Beyond Fidelity Bank’s stated obligation to comply with a regulatory directive, the case’s outcome points to possible complicity on its part—a factor that could invalidate the indemnity clause under the GSI framework.
One potential area of complicity lies in the bank’s duty to ensure that the correct customer data is queried during the process.
“The bank has the responsibility of tagging all accounts with the correct BVN on the NIBSS system,” Yvonne-Faith Elaigwu, Head, Operations at OnePipe, notes. “If Fidelity Bank incorrectly tagged her [Agboola] account to the wrong BVN, which led to the debit, then the bank is surely liable.”
Secondly, the incident may point to the possibility of internal fraud. In recent years, employees at several major banks have been arrested and prosecuted for engaging in fraudulent activities.
On the other hand, the debit error could have originated from the loan disbursement process.
The loan in question was part of the COVID-19 Targeted Credit Facility Intervention Scheme for households adversely affected by the pandemic. At the time, Agboola was 21 and claims she could not have accessed such a loan.
Because these were government-backed emergency interventions, where due diligence is often rushed or completely absent, it is highly likely that NIRSAL Microfinance Bank (the lender), which served as a vehicle for disbursing federal government loans, failed to secure proper GSI mandates during disbursement, making recovery attempts illegal.
“There are several people who got loans during the pandemic. The process was so simple and they did not sign a GSI mandate.

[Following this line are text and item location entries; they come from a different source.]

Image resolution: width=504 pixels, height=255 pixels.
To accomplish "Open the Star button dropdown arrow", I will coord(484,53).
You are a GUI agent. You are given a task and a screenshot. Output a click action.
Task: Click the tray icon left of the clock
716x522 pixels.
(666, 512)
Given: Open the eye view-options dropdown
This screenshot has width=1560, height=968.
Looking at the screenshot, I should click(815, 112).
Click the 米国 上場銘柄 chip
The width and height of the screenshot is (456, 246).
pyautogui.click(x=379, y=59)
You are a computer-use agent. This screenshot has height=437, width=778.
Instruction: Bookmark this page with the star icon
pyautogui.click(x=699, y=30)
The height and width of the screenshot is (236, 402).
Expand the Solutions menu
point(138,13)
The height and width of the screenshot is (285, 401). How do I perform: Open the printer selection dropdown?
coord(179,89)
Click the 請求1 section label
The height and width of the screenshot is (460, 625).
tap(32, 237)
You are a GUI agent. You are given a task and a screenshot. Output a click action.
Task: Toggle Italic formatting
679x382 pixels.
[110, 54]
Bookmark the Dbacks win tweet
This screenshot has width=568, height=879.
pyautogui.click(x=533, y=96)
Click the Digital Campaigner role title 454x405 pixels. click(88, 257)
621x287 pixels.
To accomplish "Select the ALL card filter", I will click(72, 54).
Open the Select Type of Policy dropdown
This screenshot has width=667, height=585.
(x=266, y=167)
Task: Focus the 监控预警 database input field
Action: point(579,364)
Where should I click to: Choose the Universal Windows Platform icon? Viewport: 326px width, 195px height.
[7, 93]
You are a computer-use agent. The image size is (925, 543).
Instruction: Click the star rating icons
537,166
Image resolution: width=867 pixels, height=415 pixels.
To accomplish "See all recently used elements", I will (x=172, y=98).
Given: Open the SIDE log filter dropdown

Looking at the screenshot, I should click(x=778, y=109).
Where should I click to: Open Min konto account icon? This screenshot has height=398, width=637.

Now, they are being debited based on a GSI framework that they did not consent to,” Elaigwu notes.
Additionally, the ease with which some financial institutions offer no-collateral loans using only a BVN and a phone number creates a massive window for fraud. It is equally possible that Agboola’s identity was used by a third party to secure the credit. If the lender’s system didn’t require stronger identity verification processes, the GSI system would automatically tie the debt to any account associated with that BVN, regardless of who actually requested the loan.
While some may interpret the ruling as a setback to the GSI’s effectiveness, Olowe takes a different view.
“For the GSI framework, this is a positive development, not a threat, because it reinforces that the GSI must be used correctly, and it pushes banks to maintain stronger controls, audit trails, and dispute processes.”